_WORK TASK_: Only the words of the entries are wanted, repeated exactly and without images.

[[ GIVEN INFORMATION open ]]

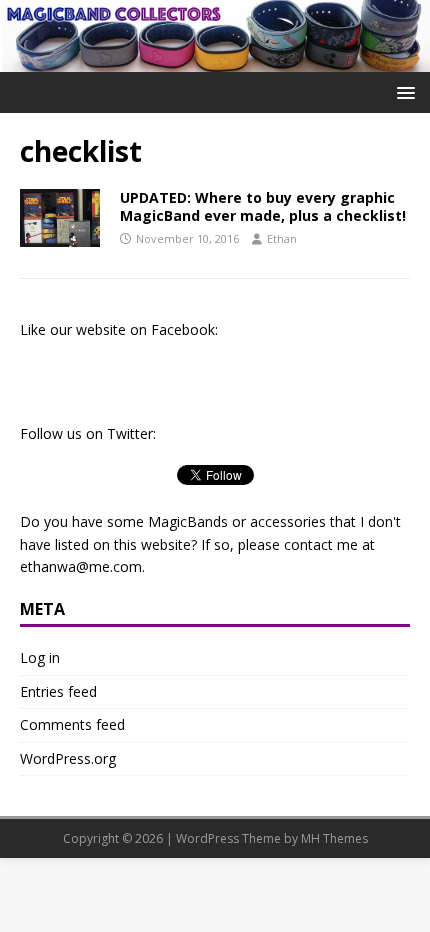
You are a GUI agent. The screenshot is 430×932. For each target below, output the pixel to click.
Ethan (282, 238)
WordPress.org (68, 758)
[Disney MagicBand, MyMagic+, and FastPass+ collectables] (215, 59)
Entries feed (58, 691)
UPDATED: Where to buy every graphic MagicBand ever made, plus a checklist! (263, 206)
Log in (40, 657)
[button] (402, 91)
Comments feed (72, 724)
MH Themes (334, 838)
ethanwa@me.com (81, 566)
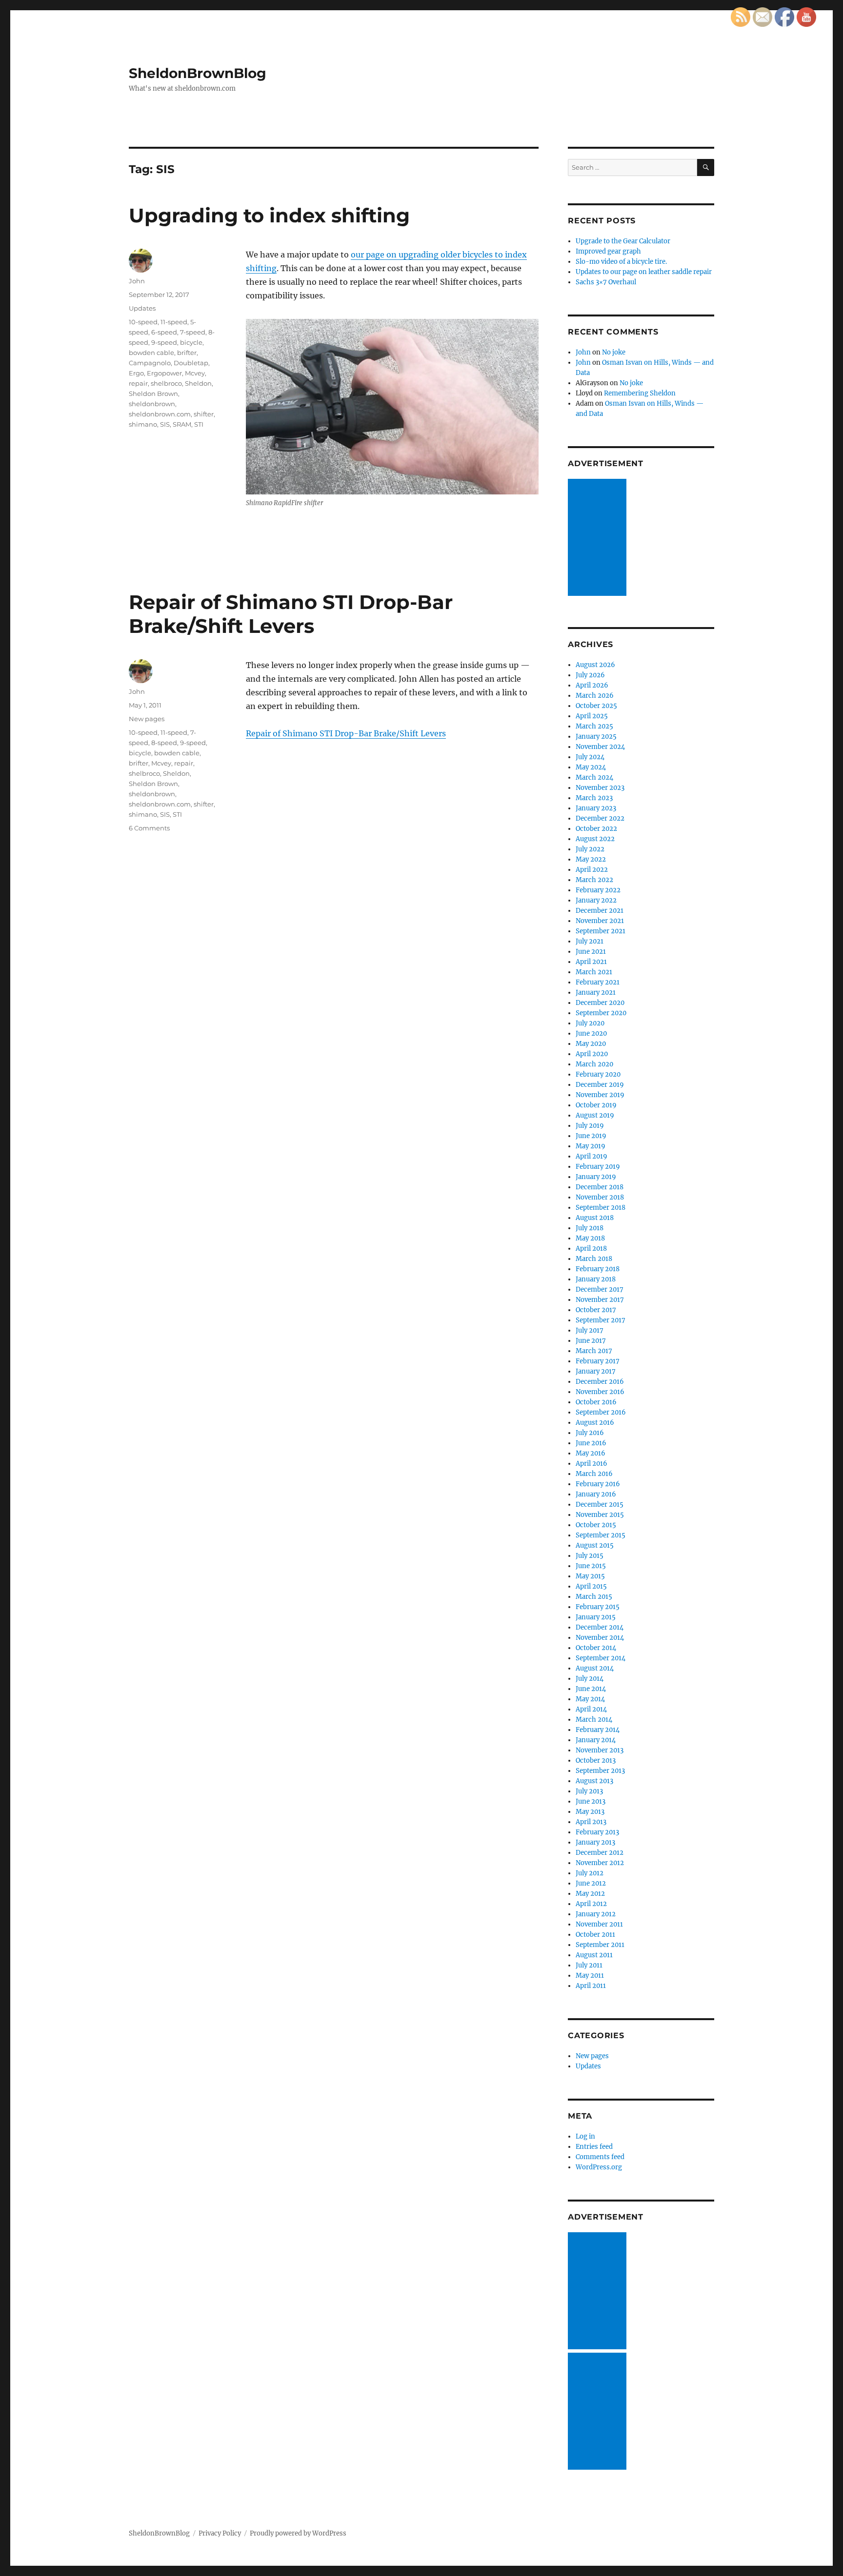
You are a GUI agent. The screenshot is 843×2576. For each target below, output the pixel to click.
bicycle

[[ GIVEN INFORMATION closed ]]

_RESPONSE BOX_:
You are a GUI agent. The screenshot is 430×932. For each target below, output the pixel to click.
Ethan (282, 238)
WordPress.org (68, 758)
[Disney MagicBand, MyMagic+, and FastPass+ collectables] (215, 59)
Entries feed (58, 691)
UPDATED: Where to buy every graphic MagicBand ever made, plus a checklist! (263, 206)
Log in (40, 657)
[button] (402, 91)
Comments feed (72, 724)
MH Themes (334, 838)
ethanwa@me.com (81, 566)
You are a GUI agent. The screenshot is 843×2576. For each target below, output the pixel to click.
bicycle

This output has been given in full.